__Brief__
Copy every line of the records below where the word "title" occurs.

__Data extract__

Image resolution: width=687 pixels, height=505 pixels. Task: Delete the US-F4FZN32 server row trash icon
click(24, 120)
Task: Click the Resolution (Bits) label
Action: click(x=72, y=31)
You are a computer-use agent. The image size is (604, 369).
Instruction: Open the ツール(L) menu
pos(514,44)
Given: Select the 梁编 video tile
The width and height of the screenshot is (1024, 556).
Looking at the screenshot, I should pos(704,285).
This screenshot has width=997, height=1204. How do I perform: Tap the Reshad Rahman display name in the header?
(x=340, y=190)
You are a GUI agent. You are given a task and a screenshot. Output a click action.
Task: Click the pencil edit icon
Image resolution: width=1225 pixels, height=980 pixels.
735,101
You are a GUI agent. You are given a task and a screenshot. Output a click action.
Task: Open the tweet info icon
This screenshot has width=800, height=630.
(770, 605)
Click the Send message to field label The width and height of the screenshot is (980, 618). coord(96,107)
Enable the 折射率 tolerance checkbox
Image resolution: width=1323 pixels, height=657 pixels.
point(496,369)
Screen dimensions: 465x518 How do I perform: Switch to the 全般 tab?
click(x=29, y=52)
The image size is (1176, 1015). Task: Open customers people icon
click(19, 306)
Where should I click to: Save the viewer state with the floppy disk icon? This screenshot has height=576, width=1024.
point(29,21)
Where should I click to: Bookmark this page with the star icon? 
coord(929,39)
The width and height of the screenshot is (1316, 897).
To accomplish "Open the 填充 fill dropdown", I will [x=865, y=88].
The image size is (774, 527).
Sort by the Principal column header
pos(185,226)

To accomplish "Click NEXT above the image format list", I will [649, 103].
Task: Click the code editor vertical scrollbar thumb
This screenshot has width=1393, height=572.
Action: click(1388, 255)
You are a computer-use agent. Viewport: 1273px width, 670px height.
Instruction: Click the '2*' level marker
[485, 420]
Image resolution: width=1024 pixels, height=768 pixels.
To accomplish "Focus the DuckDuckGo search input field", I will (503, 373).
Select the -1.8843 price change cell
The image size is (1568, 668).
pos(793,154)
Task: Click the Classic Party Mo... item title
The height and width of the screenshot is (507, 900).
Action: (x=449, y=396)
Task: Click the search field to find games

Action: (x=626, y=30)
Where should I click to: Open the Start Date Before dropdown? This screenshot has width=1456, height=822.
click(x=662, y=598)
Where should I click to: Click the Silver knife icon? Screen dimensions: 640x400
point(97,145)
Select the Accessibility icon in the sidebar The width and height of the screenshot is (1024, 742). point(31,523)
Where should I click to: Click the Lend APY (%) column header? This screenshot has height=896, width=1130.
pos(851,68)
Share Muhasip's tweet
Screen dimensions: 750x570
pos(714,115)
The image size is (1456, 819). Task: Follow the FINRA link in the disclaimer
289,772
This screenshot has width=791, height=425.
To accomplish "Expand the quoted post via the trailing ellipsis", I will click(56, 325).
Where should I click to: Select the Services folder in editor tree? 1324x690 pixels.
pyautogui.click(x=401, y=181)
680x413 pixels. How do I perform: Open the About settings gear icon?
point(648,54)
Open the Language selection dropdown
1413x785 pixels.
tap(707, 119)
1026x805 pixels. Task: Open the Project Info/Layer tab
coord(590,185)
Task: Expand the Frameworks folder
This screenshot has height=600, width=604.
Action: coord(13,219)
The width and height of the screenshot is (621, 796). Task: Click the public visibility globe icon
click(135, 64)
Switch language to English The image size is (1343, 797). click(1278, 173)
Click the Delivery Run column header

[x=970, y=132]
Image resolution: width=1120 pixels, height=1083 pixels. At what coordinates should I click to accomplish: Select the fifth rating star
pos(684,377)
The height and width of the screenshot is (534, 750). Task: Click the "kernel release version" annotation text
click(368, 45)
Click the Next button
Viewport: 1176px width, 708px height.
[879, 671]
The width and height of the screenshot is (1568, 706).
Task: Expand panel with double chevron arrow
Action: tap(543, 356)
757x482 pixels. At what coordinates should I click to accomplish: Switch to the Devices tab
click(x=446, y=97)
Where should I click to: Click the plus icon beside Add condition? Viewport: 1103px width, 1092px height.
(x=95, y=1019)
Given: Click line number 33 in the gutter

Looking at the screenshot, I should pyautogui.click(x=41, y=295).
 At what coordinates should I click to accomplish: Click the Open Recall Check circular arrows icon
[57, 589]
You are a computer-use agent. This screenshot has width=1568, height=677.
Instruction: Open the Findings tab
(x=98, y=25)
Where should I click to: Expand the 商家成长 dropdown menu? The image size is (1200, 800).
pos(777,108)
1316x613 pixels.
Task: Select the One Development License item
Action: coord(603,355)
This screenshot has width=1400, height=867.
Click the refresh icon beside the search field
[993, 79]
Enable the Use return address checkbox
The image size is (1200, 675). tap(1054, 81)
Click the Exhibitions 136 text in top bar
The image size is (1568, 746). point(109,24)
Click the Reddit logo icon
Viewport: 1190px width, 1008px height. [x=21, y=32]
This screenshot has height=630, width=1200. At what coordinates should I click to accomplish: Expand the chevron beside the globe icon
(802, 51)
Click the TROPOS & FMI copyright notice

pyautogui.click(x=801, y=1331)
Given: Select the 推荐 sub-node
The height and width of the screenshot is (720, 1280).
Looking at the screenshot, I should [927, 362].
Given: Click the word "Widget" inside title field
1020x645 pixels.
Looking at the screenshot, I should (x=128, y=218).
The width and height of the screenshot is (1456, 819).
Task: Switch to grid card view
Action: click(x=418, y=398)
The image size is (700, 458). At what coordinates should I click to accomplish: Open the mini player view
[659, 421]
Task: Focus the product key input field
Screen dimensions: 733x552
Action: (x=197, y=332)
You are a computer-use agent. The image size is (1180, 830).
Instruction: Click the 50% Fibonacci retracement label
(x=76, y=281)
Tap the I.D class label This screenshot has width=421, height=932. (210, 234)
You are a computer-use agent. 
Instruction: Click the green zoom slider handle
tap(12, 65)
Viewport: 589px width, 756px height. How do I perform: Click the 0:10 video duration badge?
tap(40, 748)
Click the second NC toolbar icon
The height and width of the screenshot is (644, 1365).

__Result of the exercise__
Task: Click the Classic Party Mo... item title
Given: Click the word "Widget" inside title field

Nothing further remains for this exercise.